Effective use of student data to inform instruction has the potential to transform U.S. schools, but thus far education leaders and policymakers have failed to give teachers sufficient resources or support to take advantage of available information.
That was a consensus point made, in different ways, by a number of panelists and presenters who spoke at a policy-oriented event on teachers’ data literacy yesterday in Washington.
The event was organized by Washington-based nonprofit Data Quality Campaign to highlight a policy brief the group released this week on improving teachers’ use of data. The brief, written by the DQC in a collaboration with a host of prominent education organizations such as the National Education Association and the Council of Chief State School officers, lays out specific recommendations for state policymakers on integrating standards for data literacy into professional requirements for teachers and improving teachers’ access to useable data.

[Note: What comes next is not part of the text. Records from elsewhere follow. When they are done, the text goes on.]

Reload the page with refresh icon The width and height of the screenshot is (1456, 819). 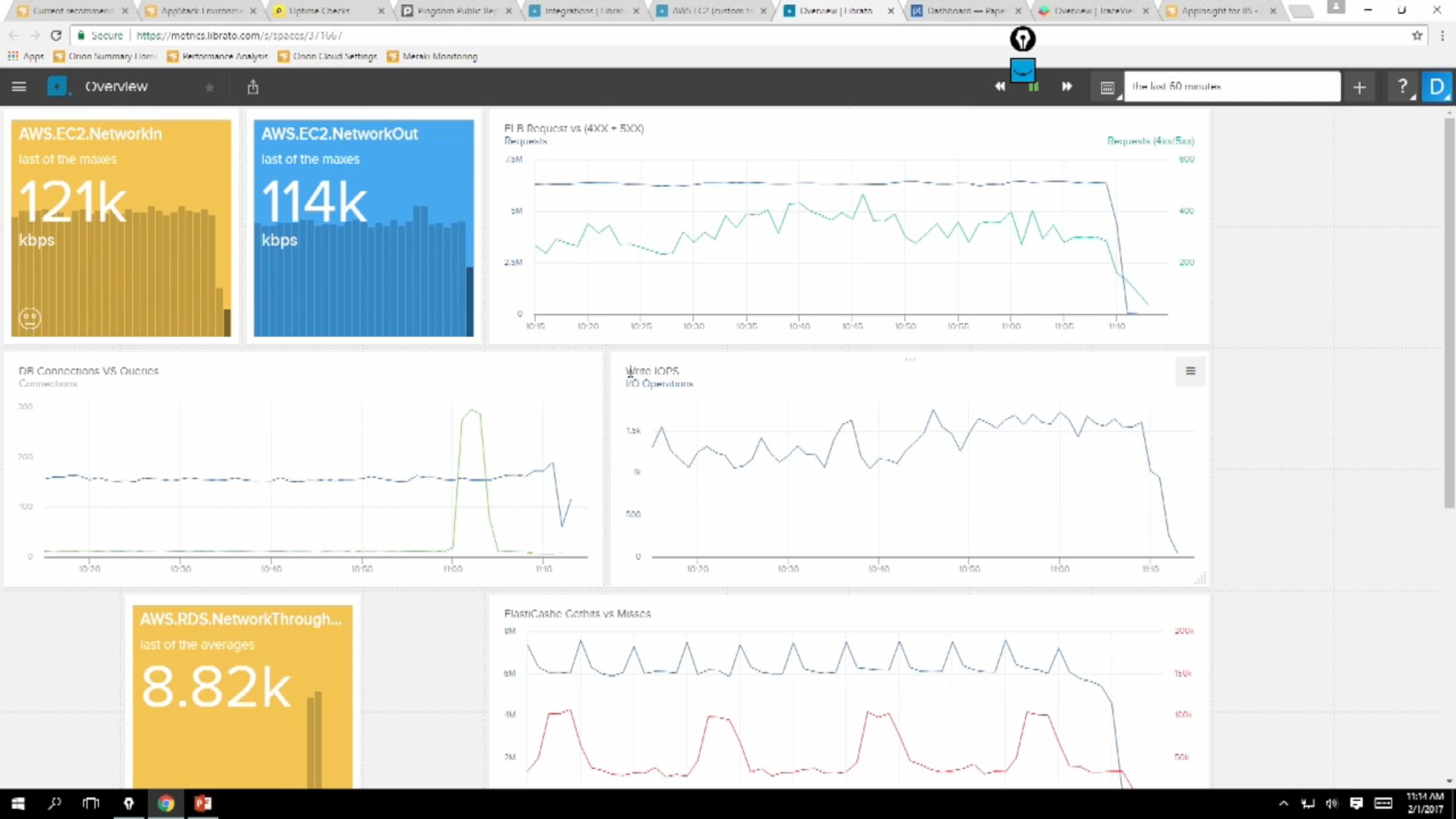[56, 35]
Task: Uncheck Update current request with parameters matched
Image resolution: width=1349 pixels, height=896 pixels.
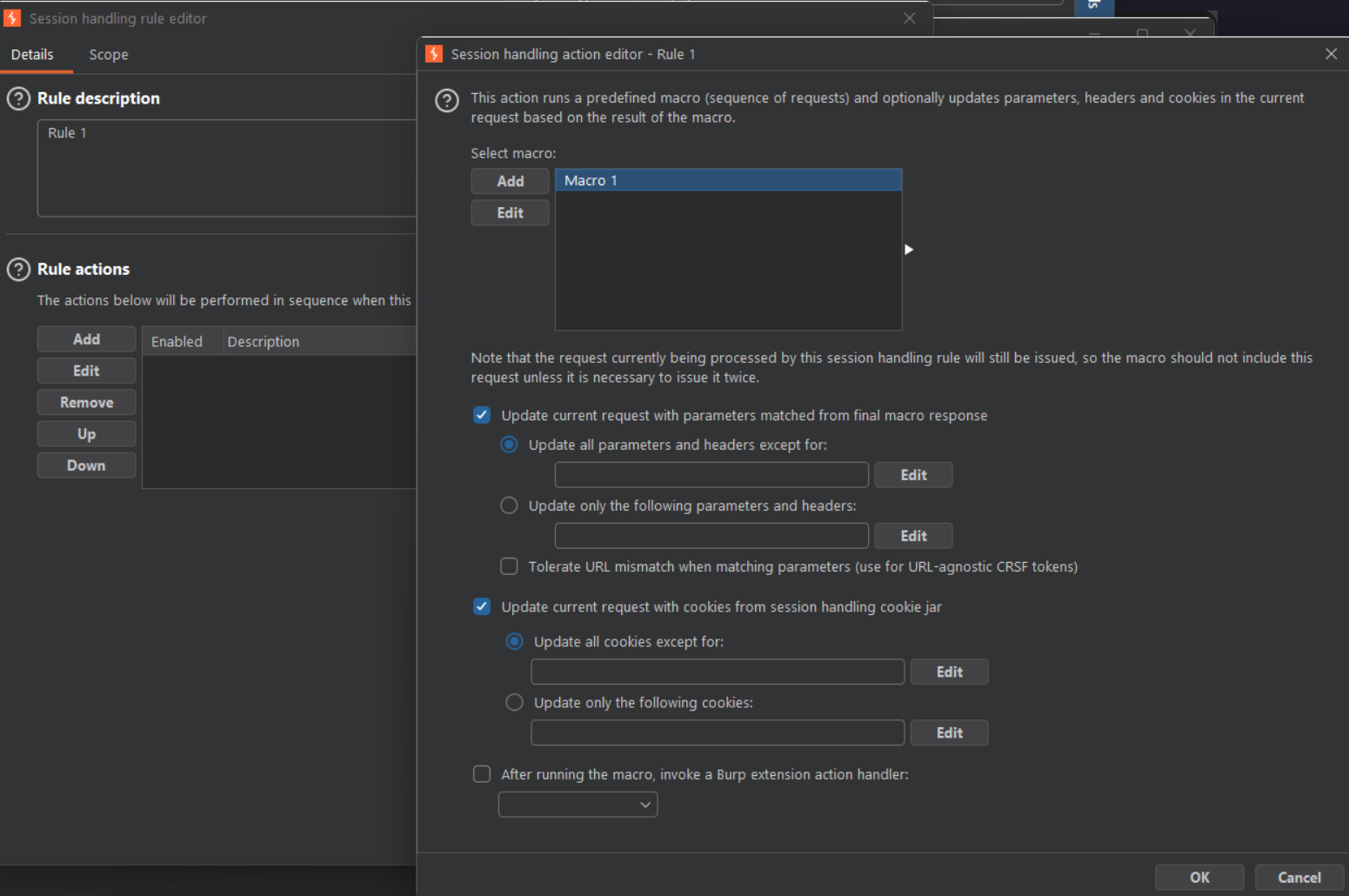Action: [482, 415]
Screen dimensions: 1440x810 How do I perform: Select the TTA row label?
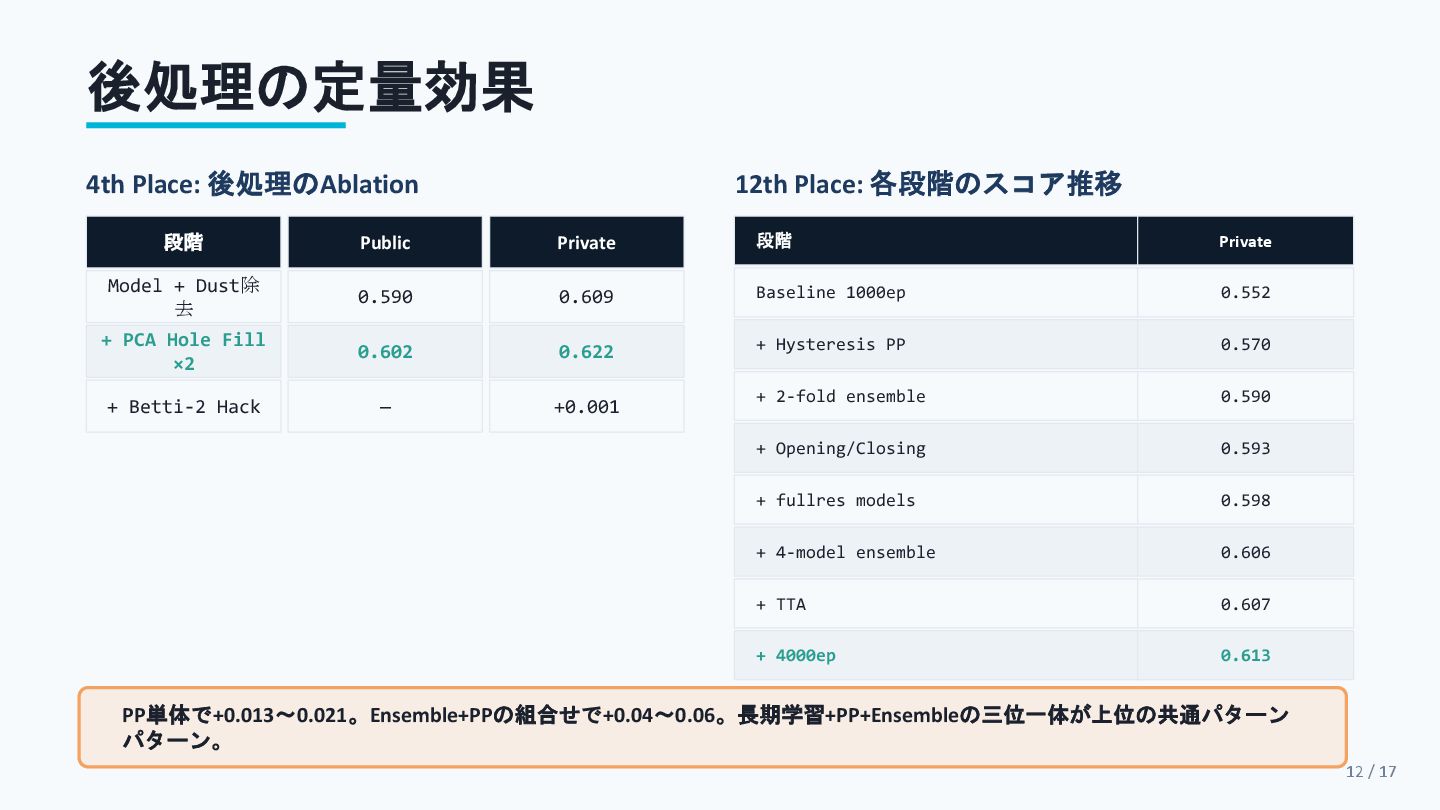[x=781, y=605]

At the follow-up convening, panelists frequently underscored the disconnect between policy discussions on the benefits of data-driven instruction in schools and the realities experienced by many teachers. Teachers work in a “parallel universe,” said Adrian Dorrington, a senior policy analyst with the National Education Association, adding that efforts to get teachers to make greater use of student data in instruction have often failed to “recognize what a teacher’s day looks like.” To help teachers use data holistically, she said, school systems need “to help teachers carve out time” to examine and discuss such information.
Indeed, the importance of somehow making more time for teachers to analyze data was raised time and again at the event. In the keynote address, Mark Murphy, the secretary of education in Deleware, said that a key component of his state’s efforts to make its schools more data savvy—and give the relevant work “back to the people closest to children"—was to allot teachers 90 minutes per week to dissect student-progress metrics in professional learning communities.
Getting the Target Off Teachers’ Backs
Dorrington and other speakers also pointed out, however, that many teachers have become distrustful of the emphasis on data-driven decisionmaking in schools because of the way student-assessment results have been used, or threatened to be used, to judge their performance. “Teachers see themselves as having a bullseye on their backs,” Dorrington said.
On that topic, Sandi Jacobs, vice president of the National Council on Teacher Quality, said that states need to make it more explicit, both in their documentation and their actions, that the purpose of using student data in teacher evaluations is “to help teachers develop” and get meaningful feedback on their work.
Jacobs also argued that, to change negative perceptions around data, school systems need to do a better job of “making data useful to teachers.” They could do that, she said, by refining or “pre-sifting” the student data they provide to teachers so that the information is more intuitively tied to instructional needs and doesn’t require a great deal of extra interpretation.
More generally, schools need give teachers a clearer picture of the aims of using data to inform instruction and address issues they may “feel uncomfortable about” through coaching and training. “You can’t mandate a culture shift,” Jacobs said.
Holly Boffy, an educator in residence with the Council of Chief State School Officers, said that schools systems need to upgrade infrastructural support for teachers’ use of data and be more explicit about the already implicit understanding in education that data literacy is a key part of effective teaching. “I’m not sure how you could demonstrate effective practice without being data literate,” she said. “The two go hand in hand.”
A Teacher’s Experience
Throughout the event, speakers emphasized that teacher data literacy is about more than just assessment data. Tellingly, though, the only active teacher who spoke said that assessments were the primary data source she was familiar with.
Jennifer George, currently a 4th grade teacher at Maury Elementary in Washington, explained that she had come to understand the value of student data when, as a Teach For America member working in a struggling school in Charlotte, N.C., she began creating her own standards-aligned assessments to gauge her students’ progress. Her current school has a coordinated system for using ANET interim assessments, which she said has been critical, along with her own informal assessment methods, in helping her pinpoint and address students’ learning gaps.
George emphasized that, perhaps despite some appearances, teachers are generally enthusiastic about about finding ways to leverage a range of data to better understand their students’ learning needs. “If I were offered a data-literacy course, especially on social-environmental factors, I would be interested, as would most teachers,” she said.